* **Data records**:
+ + + + +

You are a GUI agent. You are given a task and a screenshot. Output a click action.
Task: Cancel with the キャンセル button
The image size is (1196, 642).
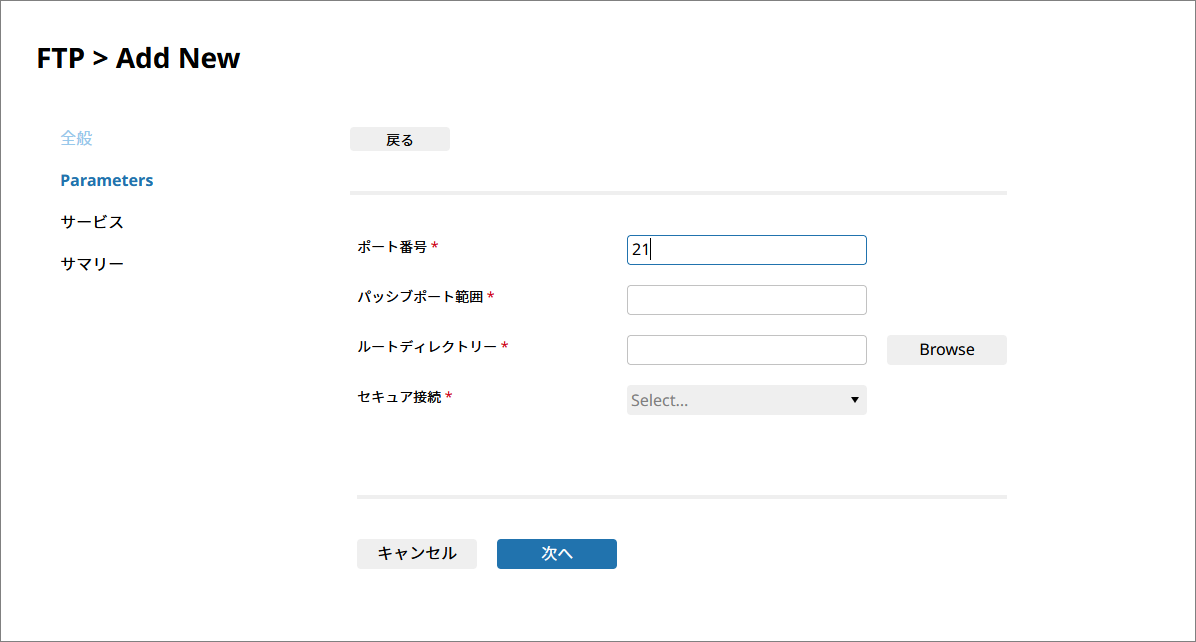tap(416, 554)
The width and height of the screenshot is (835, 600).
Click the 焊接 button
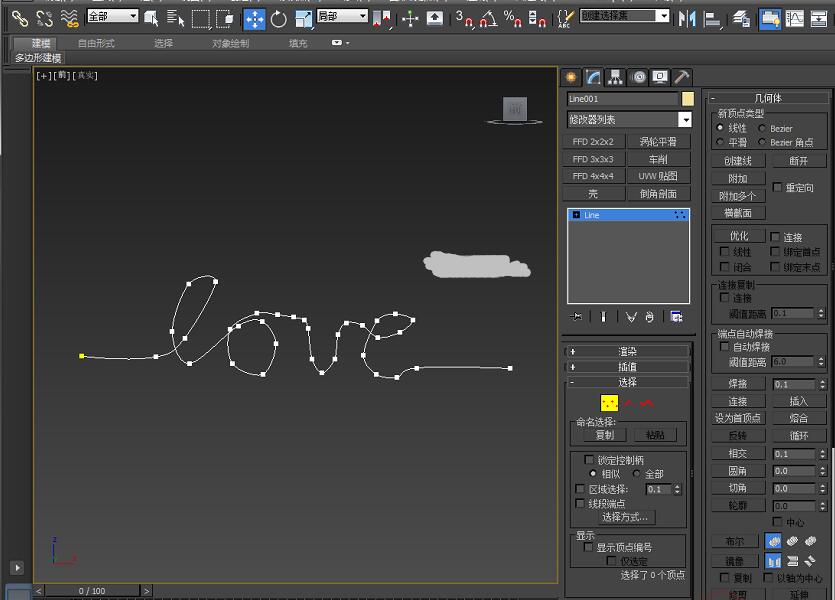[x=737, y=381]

+ + + + +

* **Work instruction**:
Print only the lines from the one with "Task: Cancel with the キャンセル button" through the last line of the data above, exactly and with both ends, and please omit any pictures.

* **Response area**:
Task: Cancel with the キャンセル button
The image size is (1196, 642).
tap(416, 554)
The width and height of the screenshot is (835, 600).
Click the 焊接 button
[x=737, y=381]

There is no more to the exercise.